The origins of urban morphology can be traced to the turn of nineteenth and twentieth centuries, especially to the early work of Otto Schlüter and the German morphogenetic research tradition. Schlüter's writings presented a morphological analysis of settlement and cultural landscapes (Kulturlandschaft) as the counterpart to geomor-phology in physical geography and supported, at the same time, the strong tradition of German landscape research. The urban landscape (Stadtlandschaft) was one of the major research topics in German universities in the early twentieth century. It was primarily a descriptive research including comprehensive classifications of the sites, town plans, and building types of German towns. Using evidence of the size and shape of plots of land and the layout of streets, this early morphogenetic research aimed to classify urban areas according to their phases of growth; even the historical periods of town planning and sociocul-tural ideals were not a vital part of the research.

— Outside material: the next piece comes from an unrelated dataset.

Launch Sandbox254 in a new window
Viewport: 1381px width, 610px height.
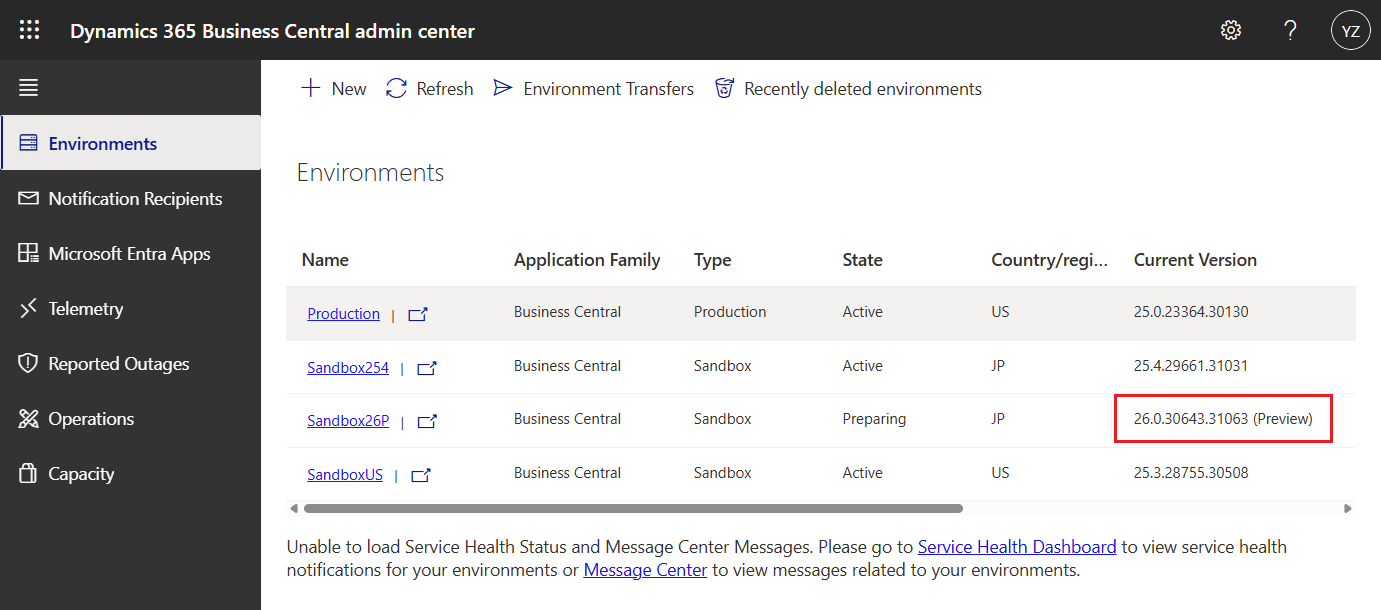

Besides its presence in German-speaking countries in Central Europe, the majority of research in urban morphology has come from Great Britain and North America. In the English-speaking world, German émigré M. R. G. Conzen laid the foundations for urban morphogenetics and the Conzenian school of thought. Conzen's major work in the English language was his Alnwick study (first published in 1960), in which he introduced a conceptual and cartographic analysis of the town plan. In this study, he developed a framework of principles for urban morphology. Individual plots were the fundamental units of his town plan analysis, along with the detailed cartographic analysis connecting planning documents with field surveys. Conzen's significant contribution was the conceptualization of townscapes and of the way in which urban forms evolve. This was important for the future development of urban morphological research in which morphogenesis refers to the processes that create and reshape the physical fabric of the city. Over time, physical qualities of the urban environment change, not only as new urban fabric is added but also as existing fabric is modified.

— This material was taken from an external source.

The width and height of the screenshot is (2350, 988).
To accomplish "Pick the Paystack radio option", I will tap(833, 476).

American urban morphology had itself been characterized by two different perspectives, one dealing with cultural aspects, especially in rural settlements, and the other one with socioeconomic aspects emphasizing the changing patterns of urban land use. The latter of these perspectives had a great impact on the research of city structure and connected the concentric zone model of Ernest Burgess (1925), the sector model of Homer Hoyt (1939), and the multiple-nuclei model of Chauncey Harris and Edward Ullman (1945) to urban morphology. Its concern was the socioeconomic perspective of land-use patterns and not so much the historicogeographical view of town plan and building form.